* _DIRECTIONS FOR THIS TASK_
Leave out the pictures and restate exactly, and only, the lines from the one that contains "Click the WinConfig Windows logo icon" through the final line of the material below.

--- --- ---

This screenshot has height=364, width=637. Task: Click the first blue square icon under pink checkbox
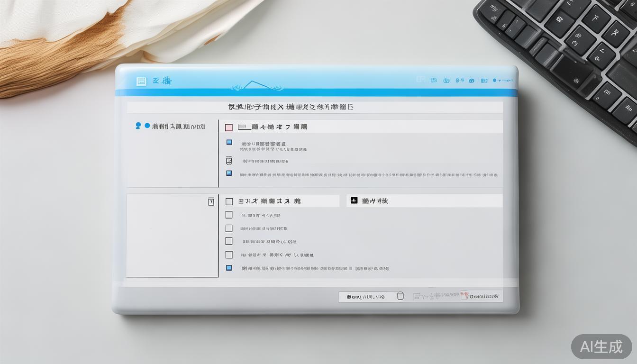(229, 142)
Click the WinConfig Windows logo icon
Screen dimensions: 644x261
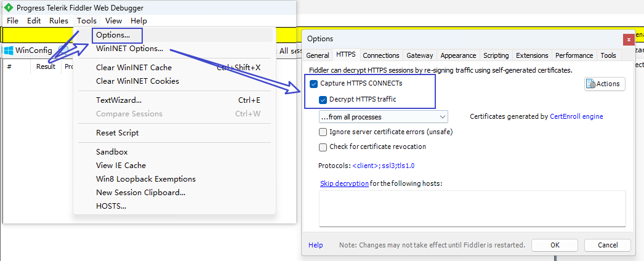(x=9, y=50)
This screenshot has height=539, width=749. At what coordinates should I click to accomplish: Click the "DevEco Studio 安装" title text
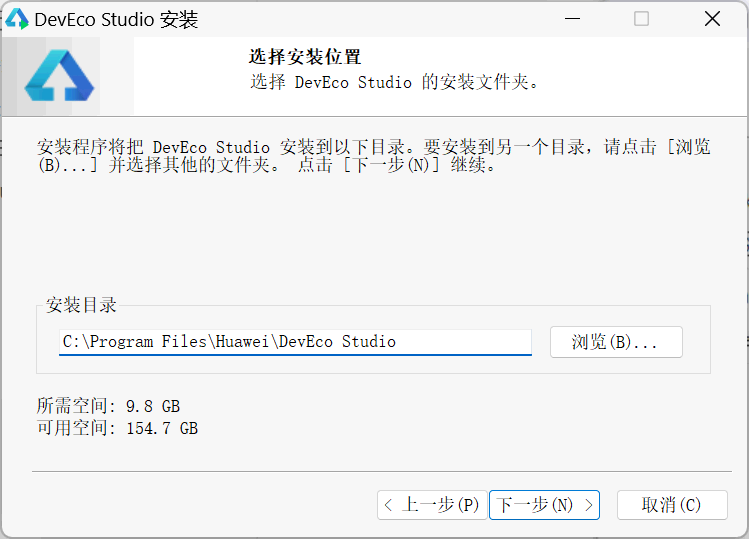pos(116,19)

--- --- ---

* _ANSWER FOR THE TASK_
Click the WinConfig Windows logo icon
Screen dimensions: 644x261
(x=9, y=50)
This screenshot has height=539, width=749. At what coordinates should I click to accomplish: Click the "DevEco Studio 安装" title text
pos(116,19)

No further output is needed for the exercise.